2. La escalada con China
La guerra comercial intermitente de Trump con China ha dejado a los importadores estadounidenses, así como a los agricultores afectados por los aranceles de Beijing como represalia, inseguros sobre lo que vendrá después. Eso ya ha retrasado las decisiones de inversión de las empresas estadounidenses y probablemente continuará por algún tiempo.

En un esfuerzo por evitar dañar la temporada de compras navideñas, la administración Trump acordó la semana suspender los planes de imponer aranceles del 10% sobre US$ 300 mil millones en productos chinos que entrarían en vigencia el 1 de septiembre. Pero la ropa de hombres y mujeres, algunos artículos electrónicos y artículos deportivos de China sí se verán afectados por un impuesto del 10% a partir de aproximadamente dos semanas.

Beijing amenazó con tomar represalias esta semana, a pesar del retroceso en la mayoría de los aranceles que enfrentan los teléfonos celulares y los juguetes fabricados en China. “China no tendría otra opción que tomar las contramedidas necesarias”, según un comunicado de la Comisión de Aduanas Aduaneras del Consejo de Estado del país.

Goldman Sachs y otros analistas ya no esperan que la administración Trump llegue a un acuerdo comercial con China antes de las elecciones de 2020 y anticipan efectos económicos mucho más profundos debido a la guerra comercial.

3. Una desaceleración global
Cinco de las economías más grandes del mundo corren el riesgo de una recesión, y el efecto indirecto podría eventualmente arrastrar la economía de Estados Unidos.

Alemania, la quinta economía más grande del mundo, informó que su economía se contrajo en el segundo trimestre, abriendo la posibilidad de que pueda caer en una recesión total. Se le unió Gran Bretaña, cuya economía también se contrajo por primera vez desde 2012.

El Fondo Monetario Internacional recortó el mes pasado su pronóstico de crecimiento mundial para este año a 3.2%, la tasa de expansión más débil desde 2009. También disminuyó sus expectativas para 2020, a 3.5%.

El fondo advirtió que el crecimiento en 2020 se reduciría en medio punto porcentual si la disputa comercial se intensifica aún más.

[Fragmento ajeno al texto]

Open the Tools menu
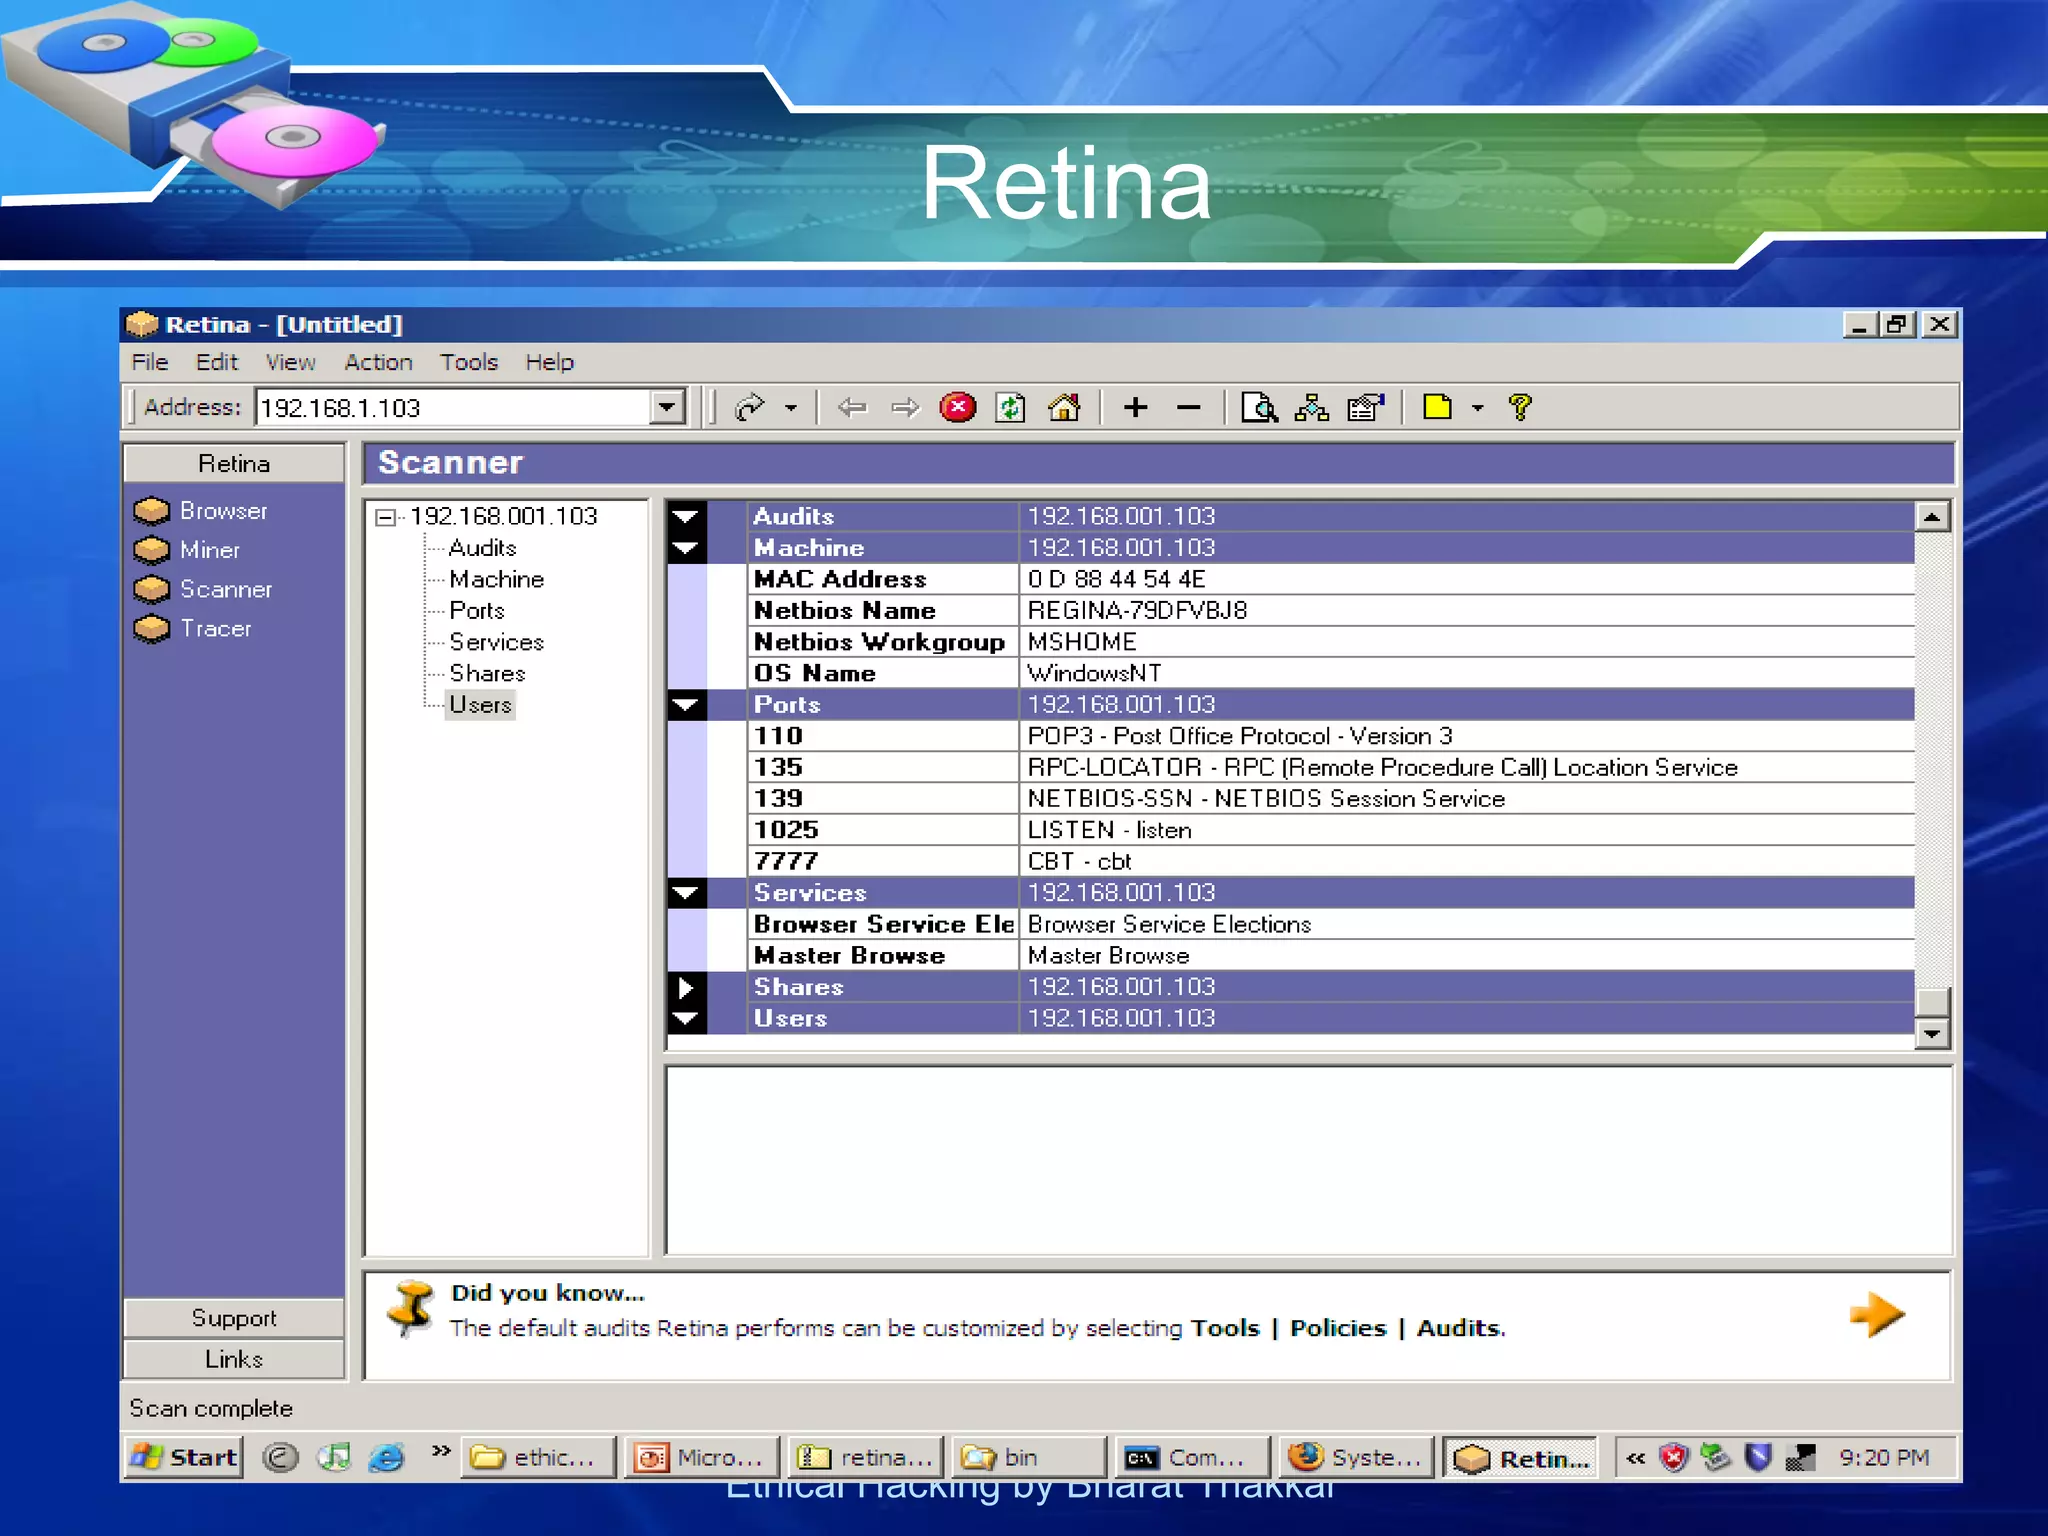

En respuesta, los bancos centrales de todo el mundo han recortado las tasas de interés este año para evitar una desaceleración económica mundial. La semana pasada, tres bancos centrales, India, Nueva Zelanda y Tailandia, redujeron agresivamente las tasas más de lo esperado debido a los temores comerciales y la creciente incertidumbre económica.

4. Muy poca inflación
La inflación se ha mantenido históricamente baja tanto en Estados Unidos como en todo el mundo. Es una de las razones por las que Jerome Powell, de la Reserva Federal, ha optado por reducir las tasas por primera vez desde la crisis financiera de 2008.

Los banqueros centrales consideran que la baja inflación es peligrosa porque tiende a pesar sobre las tasas de interés, dándoles menos espacio para estimular la economía durante una recesión. Eso es lo que sucedió en Japón, que ha luchado durante años para impulsar el crecimiento.

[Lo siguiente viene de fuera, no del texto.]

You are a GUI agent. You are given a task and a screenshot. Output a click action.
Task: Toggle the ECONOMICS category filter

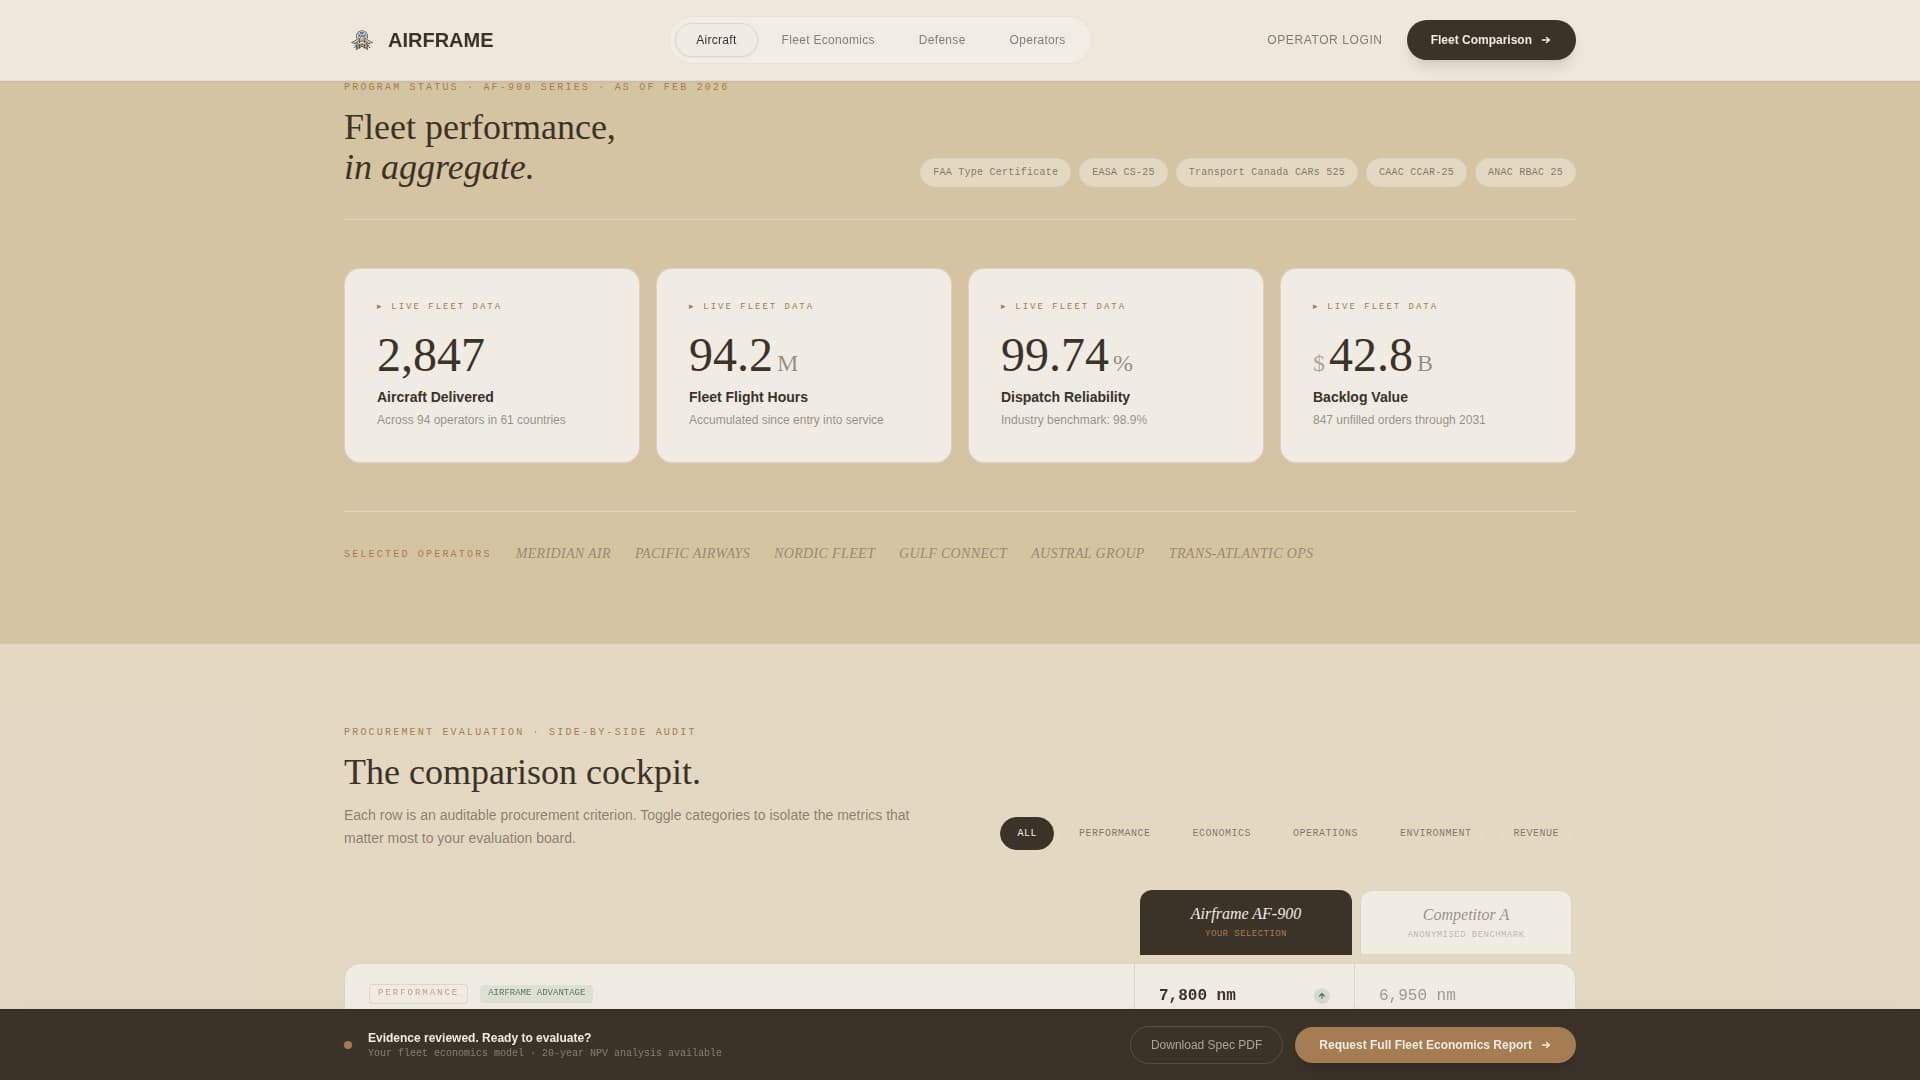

“No queremos seguir ese camino”, advirtió Powell a los legisladores en julio.

El último informe de esta semana mostró que la inflación de Estados Unidos subió ligeramente, lo que dio algo de consuelo a los responsables políticos preocupados por la deflación. Pero una desaceleración en el extranjero podría hacer que los precios de la energía bajen, lo que dificultaría que los responsables políticos mantengan a la economía de EE. UU. en la senda constante de inflación del 2%, una señal de una economía saludable.

5. La gran incógnita: el brexit
La decisión del nuevo primer ministro de Gran Bretaña, Boris Johnson, de abandonar los esfuerzos para negociar un “Brexit suave” con la Unión Europea ha creado una incertidumbre económica global adicional.

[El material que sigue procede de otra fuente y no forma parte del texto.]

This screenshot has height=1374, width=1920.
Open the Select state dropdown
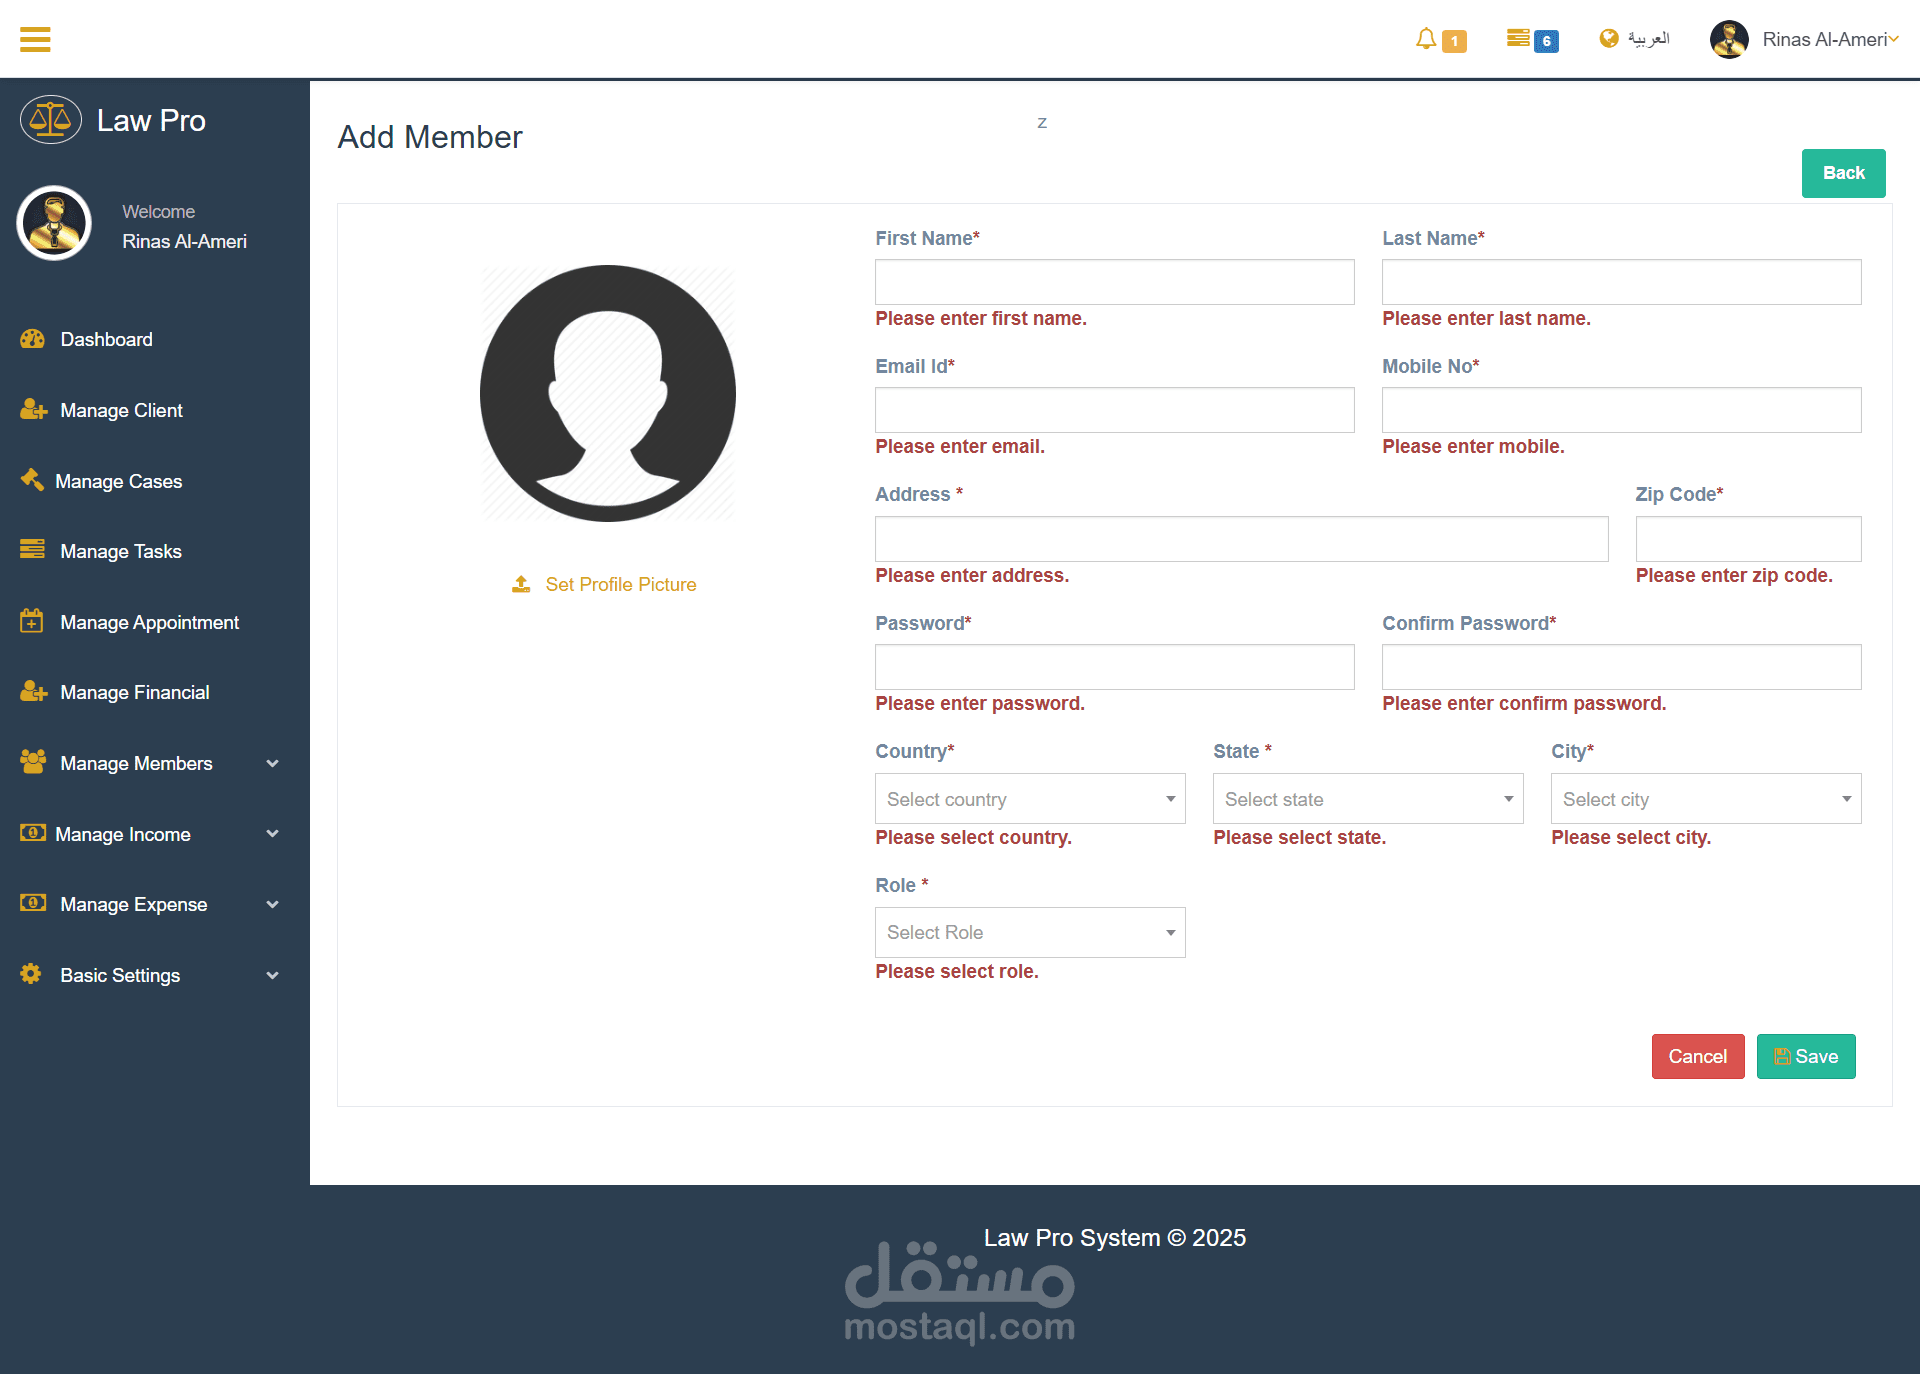click(1368, 799)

Johnson prometió que Gran Bretaña abandonaría la Unión Europea el 31 de octubre con o sin un acuerdo, lo que genera preocupación por la escasez de alimentos y medicamentos. Si bien se espera que la economía británica se recupere en el tercer trimestre sin pasar por una recesión, la decisión de retirarse de la UE sin un acuerdo podría desencadenar un retroceso que aceleraría aún más la desaceleración mundial.